做做下工会突然间觉得有点emo去~什么问题哦?傻了啊?还是气妈根了?
灯下放工之后快快回家休息下先,下午还要过去wangsa搬家~带东西回来~
之后再跟lester他们去kepong吃晚餐~之后再去找白佬借notes下才回家~
希望今晚不回到很迟吧,不然又要被人家碎碎念了~
唉,还没找到房子,有点开始担心+烦恼了~五月十号开始,我就要回去了
因为朋友叫我做streamyx的promoter~所以要早点回去那边~可是,没房子住
难道要我睡在街上啊?唉。。到底我要什么?干嘛我那么不清楚我自己!

Friday, April 9, 2010

感慨人生喜怒无常~人无百日好

今天做工的时候做到一半~突然间听到风声,说site出了意外~scaffoldings倒塌了下来~
有人从六楼跌下来当场死亡!听到之后都不是很确定,但愿是我自己听错
虽然他跟我没关系~可是毕竟也是人一个,有感觉的~后来看到老板脸色变了
才知道我没听错!唉,真的是人生喜怒无常~不知道自己几时会走~几时会留下

今天好好的,明天就不在了~前一分钟跟你开玩笑,下一分钟就离你而去了
今天的甜甜蜜蜜,可能明天就是一把鼻涕一把眼泪了~
命运,总是喜欢把人们玩弄于股掌之中。。人家奉公守法,用劳力换取金钱
为什么他会有这样子的命运?可是那些社会败类,被抓了之后还是无罪释放
听了之后自己越想越多东西~为什么我总是不会好好的珍惜现在?难道我要死了才后悔?
我每天都是今天推明天,明天推后天~结果考试就来要到了!我的数学,不了了之!
如果,突然间明天我死了,我的数学都还没有及格过一次,我岂不是抱憾终身?

我觉得很累了,或许我真的不是读书的材料?我也不知道~我只是知道我读书读到很累了。。但是人家都安慰我说,数学只是我人生中一个小小的考验,pass过去了就前途无量~问题是~
我现在pass不过去~我连看都不想看
随便比喻成这样吧 , “我不喜欢吃牛肉,你叫我吃试试看,到最后我还是会呕吐,弄到自己辛苦,得不偿失。。毕竟心理的那个感觉已经深深的生根扎住了” 牛肉不好吃就好象数学我没可能pass那样子的道理。
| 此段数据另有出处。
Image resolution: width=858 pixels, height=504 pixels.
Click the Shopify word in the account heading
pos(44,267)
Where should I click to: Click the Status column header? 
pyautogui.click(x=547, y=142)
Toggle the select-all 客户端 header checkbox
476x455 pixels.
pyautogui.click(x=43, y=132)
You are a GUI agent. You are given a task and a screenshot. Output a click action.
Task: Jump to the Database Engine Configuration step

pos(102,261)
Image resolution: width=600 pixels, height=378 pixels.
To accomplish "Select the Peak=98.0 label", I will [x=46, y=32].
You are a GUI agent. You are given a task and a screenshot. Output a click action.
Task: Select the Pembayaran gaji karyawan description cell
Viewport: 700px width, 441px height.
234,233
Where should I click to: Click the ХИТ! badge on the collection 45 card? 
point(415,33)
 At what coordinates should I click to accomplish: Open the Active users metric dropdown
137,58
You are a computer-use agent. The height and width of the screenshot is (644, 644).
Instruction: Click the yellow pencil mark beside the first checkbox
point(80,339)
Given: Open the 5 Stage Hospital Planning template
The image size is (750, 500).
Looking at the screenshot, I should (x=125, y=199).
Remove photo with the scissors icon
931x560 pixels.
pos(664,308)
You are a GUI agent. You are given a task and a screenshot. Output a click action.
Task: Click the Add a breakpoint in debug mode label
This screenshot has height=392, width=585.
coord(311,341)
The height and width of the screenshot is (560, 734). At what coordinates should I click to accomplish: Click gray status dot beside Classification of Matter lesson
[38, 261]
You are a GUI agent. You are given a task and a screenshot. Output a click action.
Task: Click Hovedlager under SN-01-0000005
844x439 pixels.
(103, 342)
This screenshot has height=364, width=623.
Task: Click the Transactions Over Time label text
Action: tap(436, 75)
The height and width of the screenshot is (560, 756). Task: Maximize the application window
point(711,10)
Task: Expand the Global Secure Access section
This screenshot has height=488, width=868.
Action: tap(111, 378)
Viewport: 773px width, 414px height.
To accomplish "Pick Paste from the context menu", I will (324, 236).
。

不管厨师如何的厉害煮,我还是不喜欢吃,不会吃,不敢吃
不管我的数学老师多好,我还是不喜欢做,不会做,不敢面对我的不会做!
我落得如此下场只可以怨自己,怪不了别人~只怪当初识错人,无心向学~
还自以为是洋洋得意不可一世~现在?报应来了~对,我是坏人,我是笨蛋,我没有,我废柴

Wednesday, April 7, 2010

back to blogging

well, as how the title, i had abandon my blog for quite some times.
now finally I'm free to write something here since around one month ago..
now this period i'm having my industrail training, everyday need sleep early wake early
totally different and not my style of life as before when i'm still studying in college~
so far already almost 7 weeks i working in this company.. and yet i had learned something
i had did some autocad, progress claim, quotation document, went site, BQ, and also calculating cost but i dunno izzit can consider under estimating or measurement~ some days i'm busy like hell.. yet some days im free like hell until can do my own things whole day long in office..
my boss and everyone here treat me not bad.. all also so friendly.. not like how we watch in hong kong drama that everyone will be keep looking for others' "kriptonite".. den tell boss~ but since im working, i had realize something else, but no good to telling here to every people..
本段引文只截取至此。